Bill Morris, general secretary of the T & G, said: "I strongly condemn this vicious anti-trade union attack."

"These dismissals demonstrate the inadequacies of the current law to give protection to workers engaged in lawful industrial action.

"We will be asking the government to bring forward a review of the legislation which events show provides no protection against anti-union employers."

Sarah Veale, senior employment rights officer at the TUC, said the case reinforced concerns that the eight-week cut-off point was "arbitrary and unfair".
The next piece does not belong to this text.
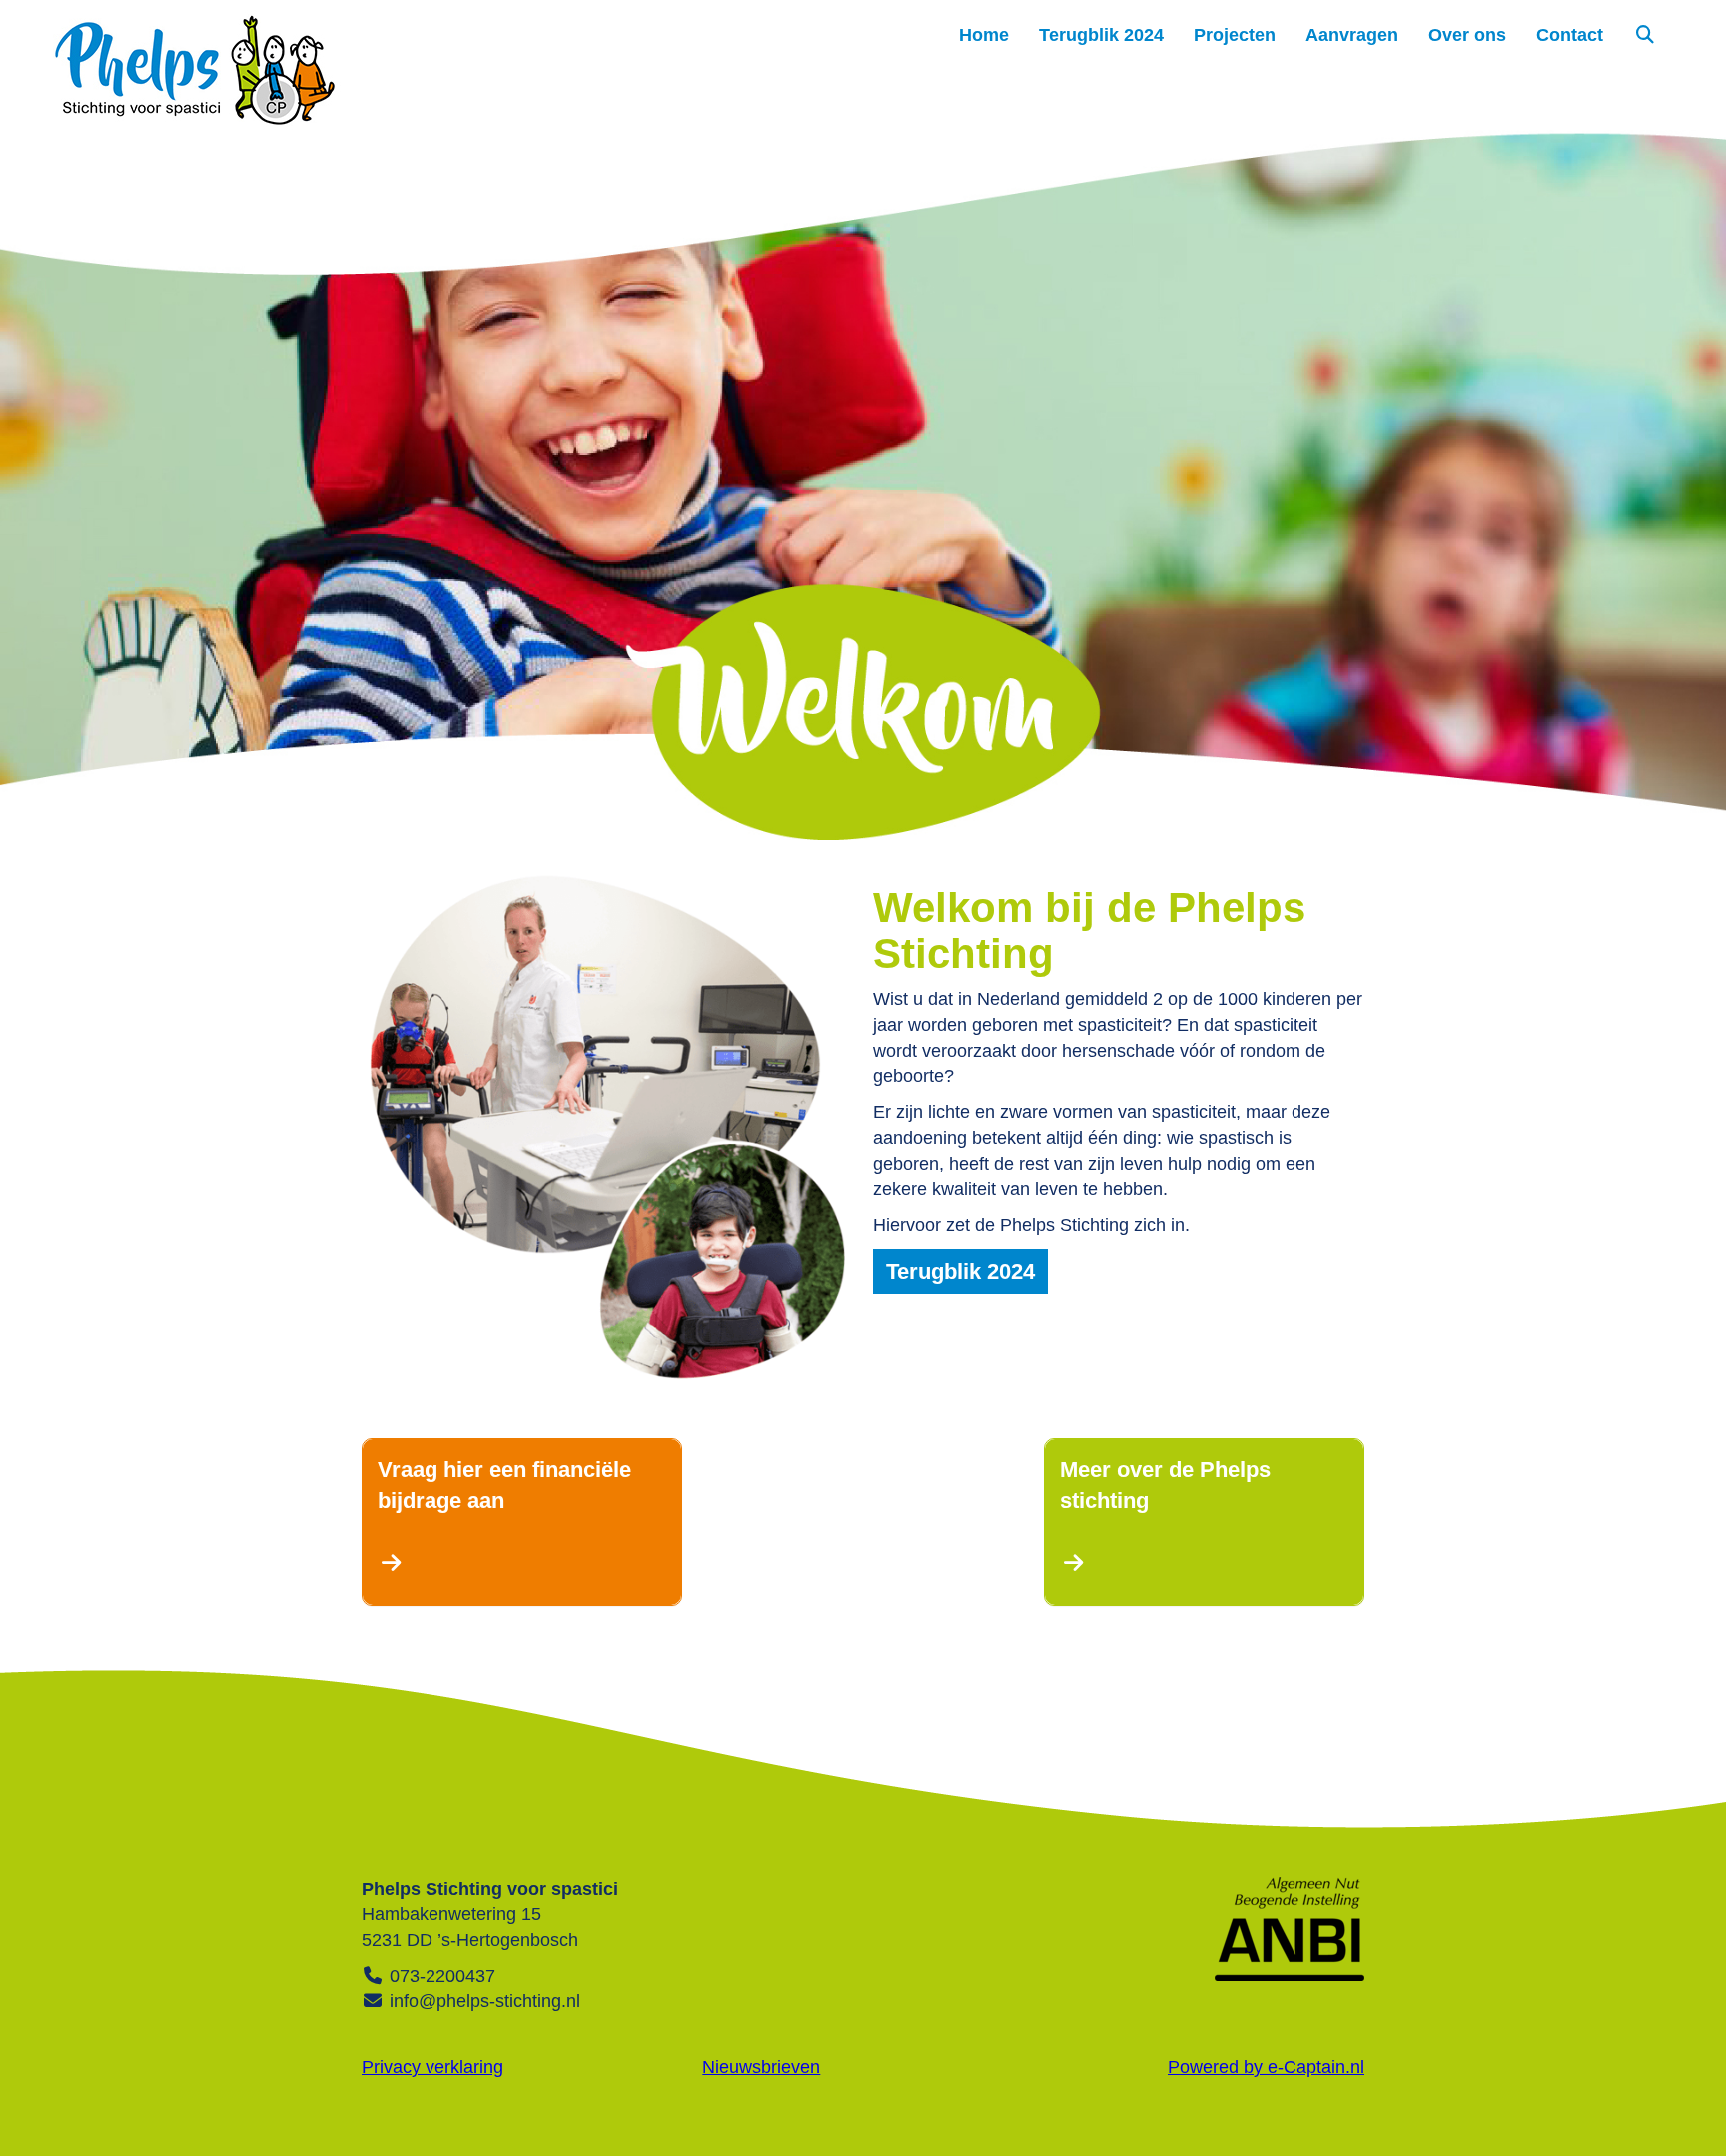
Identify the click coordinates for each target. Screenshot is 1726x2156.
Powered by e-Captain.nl (1266, 2067)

Striking staff at the Friction Dynamics factory
Workers were on strike for nine weeks

The T&G said there had been no pay rise at the factory since it was bought by American businessman Craig Smith in 1997.

The union claims that over the past two years union meetings have been banned on the site, the union office was closed and workers were told they had to change clothes and wash outside working hours.

Despite several attempts to resolve the dispute by the conciliation service ACAS both sides remain in a bitter deadlock.

Earlier this month a meeting between managers at the plant, union representatives, and mediators failed to bring an end to the industrial action.

The strikers were sent letters saying they must agree to the changes in their working conditions by Tuesday afternoon and return to work on Wednesday or they would be fired.

The union's Welsh regional secretary, Jim Hancock, said the conduct of management at the plant had been "absolutely disgraceful".

A spokesman for the company said he had no comment to make on the disputes.